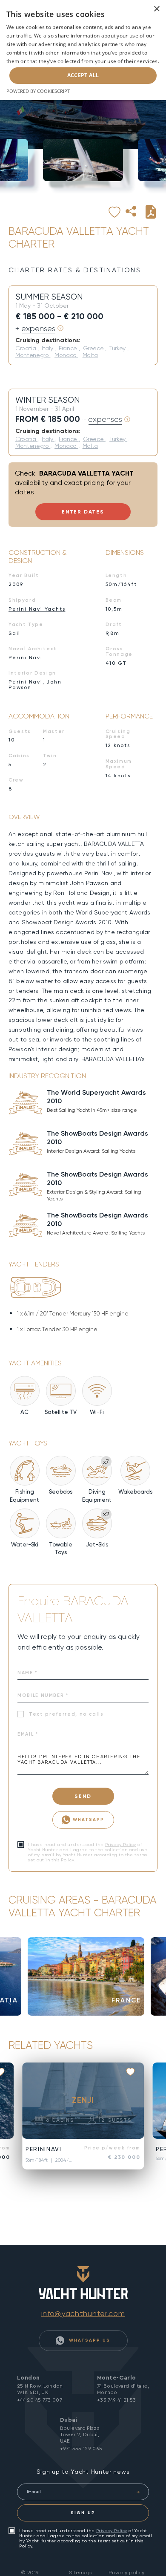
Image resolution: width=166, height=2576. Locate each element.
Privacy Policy (120, 1844)
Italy (48, 348)
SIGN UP (83, 2512)
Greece (94, 348)
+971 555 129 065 (81, 2448)
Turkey (118, 348)
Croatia (26, 348)
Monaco (66, 355)
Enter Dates (83, 512)
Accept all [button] (83, 75)
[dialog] (83, 50)
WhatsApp (88, 1819)
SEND (82, 1796)
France (69, 348)
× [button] (156, 9)
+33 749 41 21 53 (116, 2400)
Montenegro (32, 355)
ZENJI (83, 2100)
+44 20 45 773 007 (39, 2400)
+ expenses (35, 328)
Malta (90, 355)
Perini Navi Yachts (37, 609)
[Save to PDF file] (150, 212)
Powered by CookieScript (38, 91)
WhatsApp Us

-=-=-

◆ Problem statement ◆
Everything from the line containing "Turkey (118, 348)" through the final line of the listing, inclusive, must be reproduced exactly; leave out the rest.

◆ Output of the exercise ◆
Turkey (118, 348)
Croatia (26, 348)
Monaco (66, 355)
Enter Dates (83, 512)
Accept all [button] (83, 75)
[dialog] (83, 50)
WhatsApp (88, 1819)
SEND (82, 1796)
France (69, 348)
× [button] (156, 9)
+33 749 41 21 53 (116, 2400)
Montenegro (32, 355)
ZENJI (83, 2100)
+44 20 45 773 007 (39, 2400)
+ expenses (35, 328)
Malta (90, 355)
Perini Navi Yachts (37, 609)
[Save to PDF file] (150, 212)
Powered by CookieScript (38, 91)
WhatsApp Us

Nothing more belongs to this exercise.